Singapore was quick to embrace Digital Twin technology, investing SGD 73 million to create a digital replica of the entire city as far back as 2014 [1]. While the benefits of the technology have been seen in pilot projects, it has yet to fully deliver on the promise of improving the built environment. Vague and conflicting definitions, tech jargon, ambiguity around specific use cases, high costs of implementation, and lack of training have been a few of the major challenges impeding the adoption and full utilisation of Digital Twin technology. Companies need to move beyond the proof-of-concept phase, with carefully targeted support demonstrating the Returns on Investment on that only Digital Twins can produce.

Simply put, a Digital ‘Twin’ is a digital model of an actual physical element, which can be anything from the human body or a jet engine, to a building or an entire city. What makes Digital Twins novel and exciting is the connection to the real-world; Digital Twins incorporate the data from their physical twins in real time to model real-world processes. Recent developments in sensors, batteries, wireless communications, and processors have enabled the collection and processing of large amounts of data, fuelling the growth and excitement around Digital Twins.

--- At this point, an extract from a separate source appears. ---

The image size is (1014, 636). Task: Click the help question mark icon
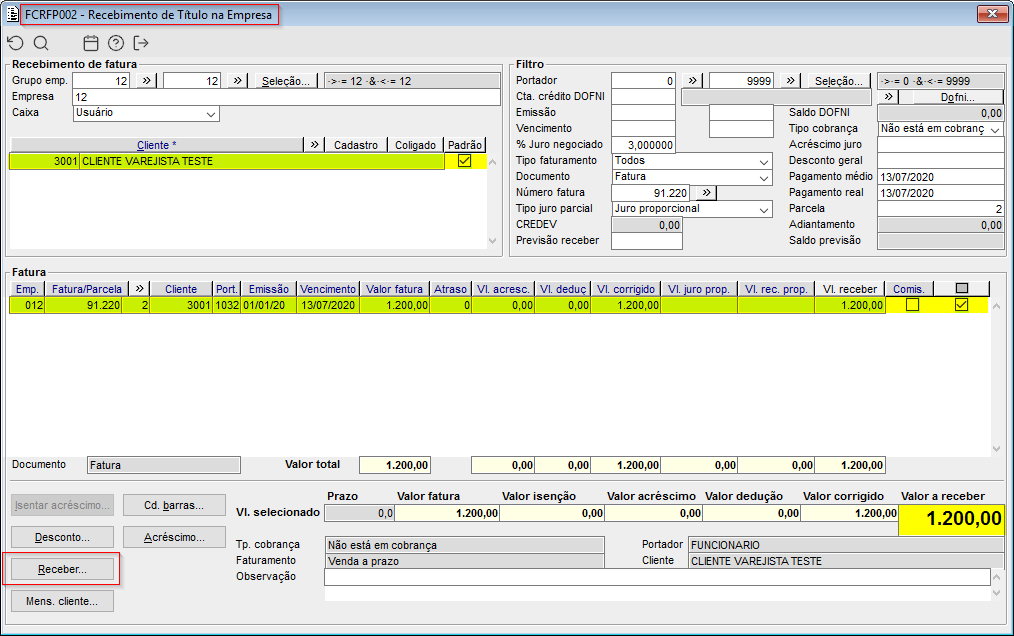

The built environment has been at the forefront of Digital Twin adoption. Building Information Modeling (BIM) software has now become mainstream as a tool to help design, build, and operate buildings. Digital Twins create value over and above what BIM can do, in that they (i) Extend coverage beyond a single building, to a network of interconnected buildings; (ii) Bring added capabilities of incorporating real-time data such as from Internet-of-Things (IoT) sensors; and (iii) Feature simulations of dynamic factors (e.g. complex user behaviours such as personal settings for ambient conditions, hybrid work preferences, or responsiveness to behavioural nudges) to rapidly test hypotheses, solve problems, and support optimisation.

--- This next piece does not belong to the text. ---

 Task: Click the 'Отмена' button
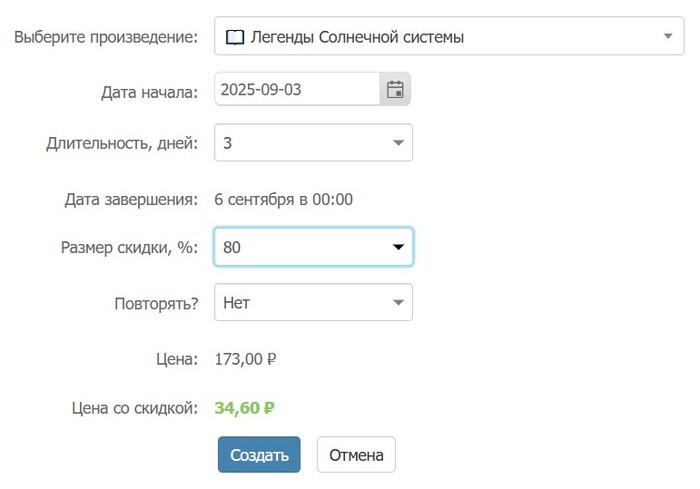pyautogui.click(x=356, y=455)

New possibilities therefore open up across the Built Environment value chain. For example, Digital Twins can help developers plan smart solutions at the estate level, such as district cooling, waste management, mobility networks, or the use of renewable energy. Analytics from sensor data can help facilities management firms up-sell predictive maintenance, especially for high-stakes assets such as lifts in Grade A office buildings. The ability to run physics-based models to accelerate the ageing process can help architects and engineers test and select different materials.

According to a UN report, buildings and construction account for 39 percent of global carbon emissions. Governments and organisations are focusing on reducing the embodied carbon in buildings and the operational emissions [2]. Certification programs, such as Green Mark and LEED; net-zero commitments; and governmental policies are some instruments used to improve the built environment by reducing energy and water consumption and waste. Digital Twins are a promising technology to accelerate sustainability across the built value chain with better, more efficient developments that improve the experience of users at lower environmental costs.

The operation of buildings has traditionally tended towards being more reactive, with a mindset of addressing problems when they arise. Not many buildings have prioritised proactively managing energy consumption, water use, and waste, over other performance indicators such as improving tenant feedback or minimising breakdowns. As buildings increasingly adopt new technologies and equipment, Digital Twins can be leveraged to significantly improve operations and reduce resource use, such as by interpreting real-time data from an existing building with AI, to create a dynamic, accurate model of the building. This model can then be used to test improvements and changes before designing renovations or adjusting operating parameters to optimise resource use. Such an approach can help building managers reduce the environmental impact of building maintenance and operations, and enable greener facilities which produce less waste and consume less energy and water.

Applying Digital Twin Technologies

Most firms across the built environment can easily use Digital Twins to improve on three priority areas of water, energy, and waste management. Currently, most buildings still use traditional sub-metering systems, with individual meters on different floors and units connected to a master meter. Utility managers typically conduct manual readings of the sub-meter every month. These traditional sub-metering devices are unable to log consumption trends over time as they only provide figures at the point of readings. The ability to detect faults and the opportunity to identify energy saving measures are therefore limited due to insufficient continuous data. Sub-metering technology is thus less effective as a proactive decision-making tool.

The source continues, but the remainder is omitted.